Между прочим, в 44-ом, всего через несколько месяцев после снятия блокады, когда я сама пошла в школу и после уроков приходила к бабушке в канцелярию, меня–таки ждало возмездие. Путь в канцелярию лежал через вестибюль и был увит терниями. Мои косы были издерганы, черный передник изодран, ранец расписан чернилами… А когда лоб мне рассекли металлическим углом фанерного ранца, бабушка начала встречать меня на улице. Вот это были мальчики! И как немного им, стервецам, понадобилось, чтобы ожить. Или это были уже другие, привозные?..
Строители Первой мужской гимназии не озаботились бомбоубежищем, но создали монастырский сводчатый коридор без окон. Во время очередной бомбежки вместе с младшими мальчиками попала туда и я. Пол коридора покрывали квадратные каменные плиты, как на старых тротуарах, под сводами мерцали синие звезды аварийных лампочек. Учительница сказала: «Внимание! Тишина!», и стало слышно, как снаружи, в опасном городе поет сводящим с ума голосом сирена воздушной тревоги. И именно опасность подмывала выбежать и посмотреть, что там случается, когда мы прячемся…

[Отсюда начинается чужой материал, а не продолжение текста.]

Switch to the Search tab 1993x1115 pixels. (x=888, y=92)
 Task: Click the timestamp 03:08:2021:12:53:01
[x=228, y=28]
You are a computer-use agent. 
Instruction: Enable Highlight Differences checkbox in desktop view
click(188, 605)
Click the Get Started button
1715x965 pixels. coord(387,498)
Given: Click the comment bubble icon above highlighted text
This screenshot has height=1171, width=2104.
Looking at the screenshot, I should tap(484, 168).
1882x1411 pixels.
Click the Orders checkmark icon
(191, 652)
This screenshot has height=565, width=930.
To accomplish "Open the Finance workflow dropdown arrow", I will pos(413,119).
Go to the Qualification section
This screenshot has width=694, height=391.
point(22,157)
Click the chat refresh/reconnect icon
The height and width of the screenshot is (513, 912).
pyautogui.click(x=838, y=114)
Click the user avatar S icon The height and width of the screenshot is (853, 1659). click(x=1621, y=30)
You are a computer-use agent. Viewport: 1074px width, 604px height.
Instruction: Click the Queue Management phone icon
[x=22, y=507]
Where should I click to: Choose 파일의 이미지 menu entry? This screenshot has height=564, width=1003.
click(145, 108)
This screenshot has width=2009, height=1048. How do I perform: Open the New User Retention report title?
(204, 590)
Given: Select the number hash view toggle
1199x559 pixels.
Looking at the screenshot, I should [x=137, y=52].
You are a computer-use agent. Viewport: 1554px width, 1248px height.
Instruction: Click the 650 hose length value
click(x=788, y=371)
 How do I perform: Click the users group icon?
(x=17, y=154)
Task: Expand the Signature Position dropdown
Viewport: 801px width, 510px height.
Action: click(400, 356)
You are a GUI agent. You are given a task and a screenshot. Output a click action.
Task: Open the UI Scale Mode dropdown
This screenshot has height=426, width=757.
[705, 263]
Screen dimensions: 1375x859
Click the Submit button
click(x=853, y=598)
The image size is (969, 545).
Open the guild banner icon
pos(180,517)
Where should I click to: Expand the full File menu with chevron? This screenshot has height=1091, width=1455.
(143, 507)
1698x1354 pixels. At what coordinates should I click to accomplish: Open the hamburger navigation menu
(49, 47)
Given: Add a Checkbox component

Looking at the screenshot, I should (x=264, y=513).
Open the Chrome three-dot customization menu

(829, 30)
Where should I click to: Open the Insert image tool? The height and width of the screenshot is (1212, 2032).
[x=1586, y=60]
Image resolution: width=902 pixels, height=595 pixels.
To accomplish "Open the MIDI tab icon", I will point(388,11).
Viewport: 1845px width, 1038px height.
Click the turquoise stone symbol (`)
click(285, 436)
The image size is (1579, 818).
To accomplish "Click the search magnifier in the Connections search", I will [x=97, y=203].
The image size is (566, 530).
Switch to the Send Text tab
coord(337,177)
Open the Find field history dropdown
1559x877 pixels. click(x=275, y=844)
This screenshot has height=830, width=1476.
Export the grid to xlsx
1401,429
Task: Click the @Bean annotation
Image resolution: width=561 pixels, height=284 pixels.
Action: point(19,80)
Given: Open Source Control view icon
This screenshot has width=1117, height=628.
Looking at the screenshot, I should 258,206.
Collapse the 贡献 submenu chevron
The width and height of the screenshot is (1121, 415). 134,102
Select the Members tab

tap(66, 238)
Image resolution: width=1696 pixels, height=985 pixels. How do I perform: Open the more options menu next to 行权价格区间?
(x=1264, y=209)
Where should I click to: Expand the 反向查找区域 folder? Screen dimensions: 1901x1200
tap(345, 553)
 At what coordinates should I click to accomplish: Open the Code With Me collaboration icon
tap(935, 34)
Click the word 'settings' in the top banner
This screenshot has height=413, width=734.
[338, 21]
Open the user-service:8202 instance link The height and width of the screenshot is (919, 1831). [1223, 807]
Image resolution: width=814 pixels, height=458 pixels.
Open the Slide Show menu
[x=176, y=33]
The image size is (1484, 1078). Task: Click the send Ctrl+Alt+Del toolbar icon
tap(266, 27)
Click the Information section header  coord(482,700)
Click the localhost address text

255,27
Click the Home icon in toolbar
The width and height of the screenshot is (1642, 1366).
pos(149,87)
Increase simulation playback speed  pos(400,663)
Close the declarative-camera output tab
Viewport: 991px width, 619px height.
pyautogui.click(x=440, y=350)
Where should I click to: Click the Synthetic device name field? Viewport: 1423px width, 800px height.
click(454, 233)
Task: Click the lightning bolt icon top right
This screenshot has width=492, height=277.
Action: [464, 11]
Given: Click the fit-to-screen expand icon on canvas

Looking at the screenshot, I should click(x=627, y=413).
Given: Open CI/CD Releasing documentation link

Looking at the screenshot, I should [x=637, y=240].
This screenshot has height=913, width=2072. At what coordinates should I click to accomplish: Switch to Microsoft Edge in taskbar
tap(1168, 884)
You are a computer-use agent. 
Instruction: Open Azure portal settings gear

Учительница «велела» нам сесть в два ряда — спинами к стене, лицом друг к другу — и вытянуть ноги. (Я убеждена, что слово «велеть» в русский язык вернули дети. Смешно было говорить: «учительница просит» — это допускало бы возможность отказа; слово «приказывает» отдавало казармой. И тогда дети вытащили из сказок этот чудный архаизм некоего государства: «Царь велел своим боярам, времени не тратя даром, и царицу, и приплод тайно бросить в бездну вод».)